The results of a new study trying to find if there's a link between brain cancer and Pratt and Whitney employees was released Thursday.
"It’s kind of the same as it is every other time, it’s inconclusive," said John Shea, who lost his father to brain cancer. "I don’t think that Pratt and Whitney as an entity will ever take responsibility for it," said Shirley Platt, who lost her husband to brain cancer.
For the people who lost loved ones to cancer, hearing the newest survey results is more frustrating than hopeful. John Shea's father worked at the North Haven Pratt and Whitney plant. Shirley Platt's husband worked in Middletown and East Hartford. Both men died from glioblastoma, a rare form of brain cancer.
"I’d like to see Phase 3 coming along and identifying something that may have caused some of this," said Platt.
The results from both phases one and two of the study couldn’t make a clear, consistent link between Pratt and Whitney and the cancer. Researchers say there isn’t a higher incidence of brain cancer for Pratt employees.

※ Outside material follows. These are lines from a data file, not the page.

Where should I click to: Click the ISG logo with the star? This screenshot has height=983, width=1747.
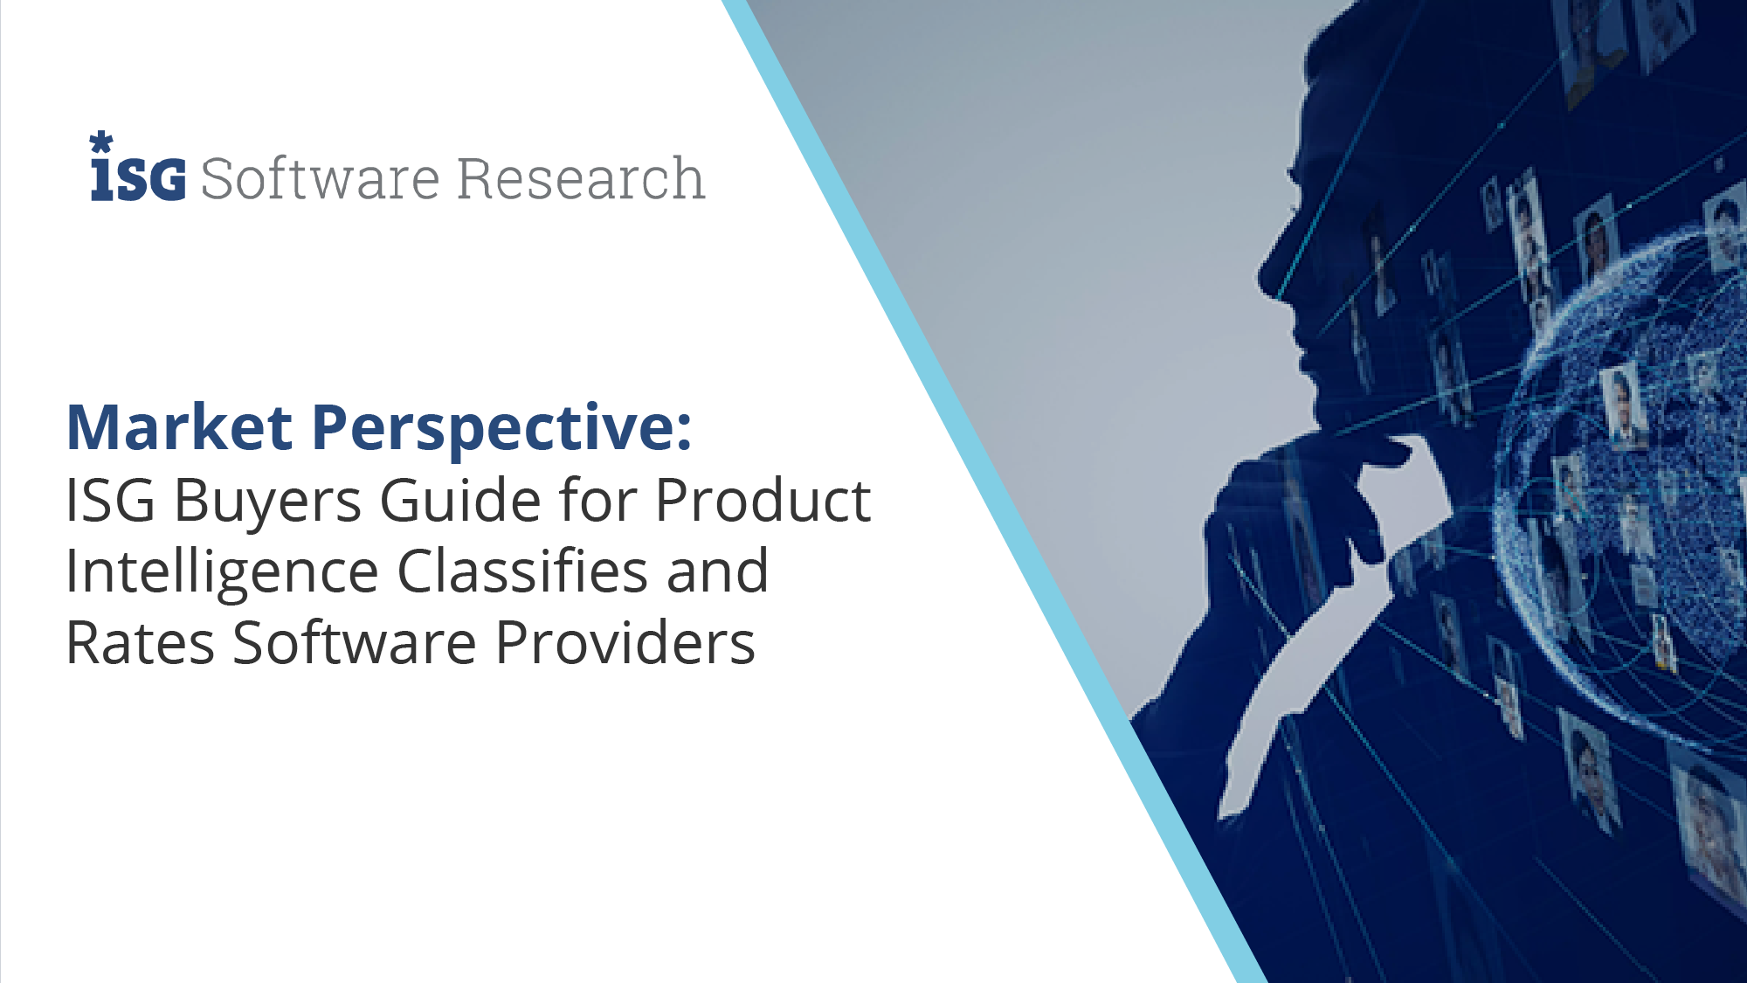[138, 167]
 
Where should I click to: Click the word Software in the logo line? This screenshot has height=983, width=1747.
[320, 178]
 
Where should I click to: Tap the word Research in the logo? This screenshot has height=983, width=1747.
[581, 178]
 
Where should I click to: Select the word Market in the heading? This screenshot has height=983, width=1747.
[180, 427]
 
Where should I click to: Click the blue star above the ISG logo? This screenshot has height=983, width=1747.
[101, 142]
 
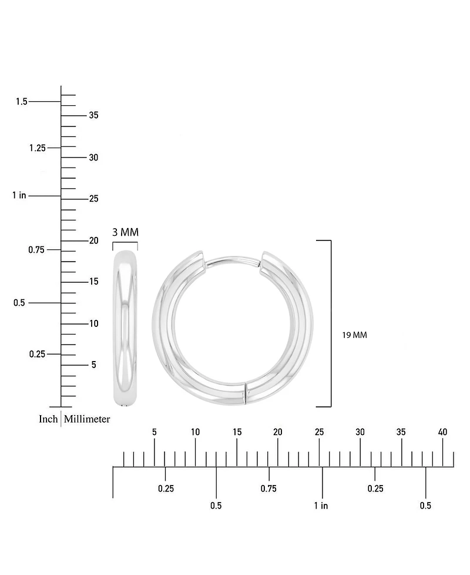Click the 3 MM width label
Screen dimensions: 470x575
click(x=125, y=232)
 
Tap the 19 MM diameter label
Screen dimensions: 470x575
click(x=354, y=335)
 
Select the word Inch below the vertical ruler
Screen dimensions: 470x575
click(x=48, y=419)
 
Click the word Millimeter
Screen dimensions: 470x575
click(x=87, y=419)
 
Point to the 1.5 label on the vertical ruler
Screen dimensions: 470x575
click(x=22, y=101)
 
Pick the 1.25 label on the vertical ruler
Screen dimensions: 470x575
click(x=38, y=148)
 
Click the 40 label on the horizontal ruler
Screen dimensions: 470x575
click(x=442, y=432)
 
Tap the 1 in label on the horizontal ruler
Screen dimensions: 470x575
click(x=321, y=506)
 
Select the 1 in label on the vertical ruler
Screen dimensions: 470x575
click(x=19, y=195)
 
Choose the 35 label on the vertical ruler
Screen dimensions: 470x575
click(x=94, y=115)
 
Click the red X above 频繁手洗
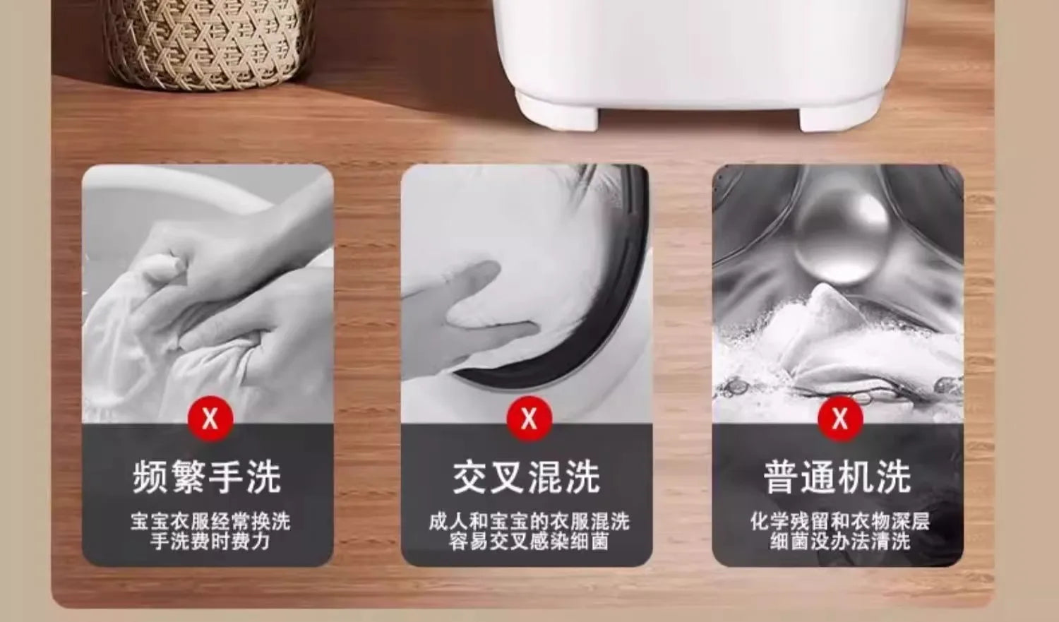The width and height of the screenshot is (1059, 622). click(x=210, y=419)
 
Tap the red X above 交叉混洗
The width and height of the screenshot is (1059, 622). click(x=529, y=419)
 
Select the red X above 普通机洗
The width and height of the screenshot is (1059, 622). click(x=839, y=419)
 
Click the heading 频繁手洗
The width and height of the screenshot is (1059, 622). click(x=207, y=477)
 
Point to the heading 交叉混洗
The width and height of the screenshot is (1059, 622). click(x=527, y=477)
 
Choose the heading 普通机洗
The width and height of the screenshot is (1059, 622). click(x=837, y=477)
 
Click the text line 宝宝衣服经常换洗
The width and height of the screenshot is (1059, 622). click(x=210, y=522)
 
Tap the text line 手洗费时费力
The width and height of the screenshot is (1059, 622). click(x=210, y=542)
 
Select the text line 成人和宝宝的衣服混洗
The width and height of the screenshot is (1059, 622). click(x=529, y=522)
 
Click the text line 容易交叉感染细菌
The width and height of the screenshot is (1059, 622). click(x=529, y=542)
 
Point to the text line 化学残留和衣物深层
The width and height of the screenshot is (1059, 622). click(x=839, y=522)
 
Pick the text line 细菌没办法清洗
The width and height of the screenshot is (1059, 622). click(x=839, y=542)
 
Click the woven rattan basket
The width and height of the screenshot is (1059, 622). click(x=209, y=42)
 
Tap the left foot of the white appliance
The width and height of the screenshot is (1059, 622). click(x=558, y=113)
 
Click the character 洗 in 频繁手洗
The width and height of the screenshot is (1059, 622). click(x=264, y=477)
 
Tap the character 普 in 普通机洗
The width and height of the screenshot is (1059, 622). click(x=782, y=477)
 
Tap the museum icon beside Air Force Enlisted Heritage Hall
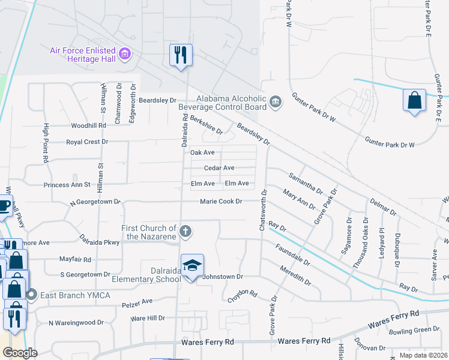pos(125,55)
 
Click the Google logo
pos(19,352)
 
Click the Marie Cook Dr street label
pos(221,202)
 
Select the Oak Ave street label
pos(202,153)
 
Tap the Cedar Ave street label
pos(219,169)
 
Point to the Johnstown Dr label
pos(222,277)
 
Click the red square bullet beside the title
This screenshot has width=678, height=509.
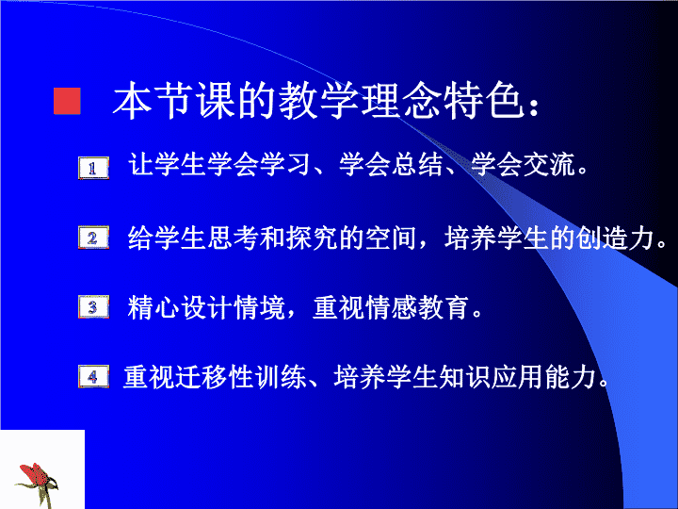coord(67,101)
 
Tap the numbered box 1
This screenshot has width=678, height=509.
coord(93,168)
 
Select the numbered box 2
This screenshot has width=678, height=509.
coord(93,238)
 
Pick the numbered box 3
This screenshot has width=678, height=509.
coord(93,307)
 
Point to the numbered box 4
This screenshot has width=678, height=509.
coord(93,376)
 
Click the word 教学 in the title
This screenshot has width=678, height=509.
coord(318,101)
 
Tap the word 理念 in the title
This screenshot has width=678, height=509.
coord(402,101)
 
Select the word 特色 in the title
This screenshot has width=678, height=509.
coord(484,101)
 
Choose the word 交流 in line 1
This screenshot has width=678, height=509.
coord(550,164)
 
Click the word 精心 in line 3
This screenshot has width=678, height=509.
coord(153,307)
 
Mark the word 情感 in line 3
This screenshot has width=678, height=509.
coord(392,307)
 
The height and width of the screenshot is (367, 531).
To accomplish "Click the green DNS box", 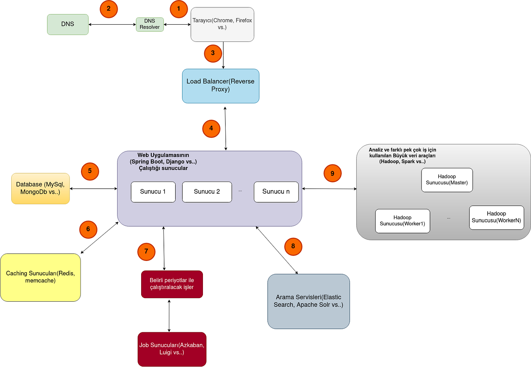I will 68,24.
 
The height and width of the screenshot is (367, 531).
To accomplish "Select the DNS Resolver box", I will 150,24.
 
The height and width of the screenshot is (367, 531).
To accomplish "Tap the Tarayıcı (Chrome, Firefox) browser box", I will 222,24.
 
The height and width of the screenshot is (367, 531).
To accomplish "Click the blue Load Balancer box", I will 221,86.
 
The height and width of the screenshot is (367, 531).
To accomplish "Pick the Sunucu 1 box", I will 153,192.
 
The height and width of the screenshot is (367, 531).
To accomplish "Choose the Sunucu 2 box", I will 207,192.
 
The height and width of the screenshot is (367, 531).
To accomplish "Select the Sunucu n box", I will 276,192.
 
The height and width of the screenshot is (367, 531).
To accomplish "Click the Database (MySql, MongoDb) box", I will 40,188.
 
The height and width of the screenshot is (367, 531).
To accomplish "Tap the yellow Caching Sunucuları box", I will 40,277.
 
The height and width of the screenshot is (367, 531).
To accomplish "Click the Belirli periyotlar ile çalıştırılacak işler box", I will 172,284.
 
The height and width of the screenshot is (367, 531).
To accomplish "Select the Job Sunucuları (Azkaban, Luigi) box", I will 172,349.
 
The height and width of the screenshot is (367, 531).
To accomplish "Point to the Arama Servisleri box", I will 309,301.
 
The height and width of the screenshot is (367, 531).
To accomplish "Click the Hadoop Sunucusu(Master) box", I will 447,180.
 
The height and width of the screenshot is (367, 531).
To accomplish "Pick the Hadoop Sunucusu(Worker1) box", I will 402,221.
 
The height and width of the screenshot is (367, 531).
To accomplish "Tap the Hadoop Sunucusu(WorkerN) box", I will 496,218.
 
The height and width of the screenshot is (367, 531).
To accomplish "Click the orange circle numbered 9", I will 332,173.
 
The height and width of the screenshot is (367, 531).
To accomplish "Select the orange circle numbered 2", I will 109,9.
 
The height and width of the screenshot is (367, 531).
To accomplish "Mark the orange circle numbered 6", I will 88,229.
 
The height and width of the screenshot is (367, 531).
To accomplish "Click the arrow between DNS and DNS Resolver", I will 112,24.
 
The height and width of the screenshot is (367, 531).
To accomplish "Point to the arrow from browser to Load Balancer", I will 223,55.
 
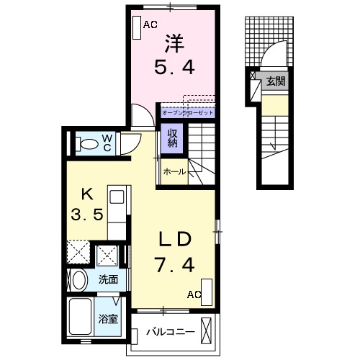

However, in the next phase of the study, they will be looking at a slight increase in cancer cases at Pratt’s North Haven plant to see if environmental factors could be a link.
"Very proactive, getting work process, getting chemicals they used in the 50’s, pulling up chemical safety data sheets, going over machining operations, going over electromagnetic fields, going over x-ray units and working side by side with the researchers," said Debra Belancik, a Pratt and Whitney employee who helped to start the investigation.
"That’s our goal is to find out if there is a cause and get that cause or whatever, out of the picture, so future generations have a safe work place," said George , who also works for the company.
It may not help those who have already lost members of their families, but it could provide answers. "There’s still something there, so if they can find it they could save a few lives," said Platt.
The next survey results are due out next year.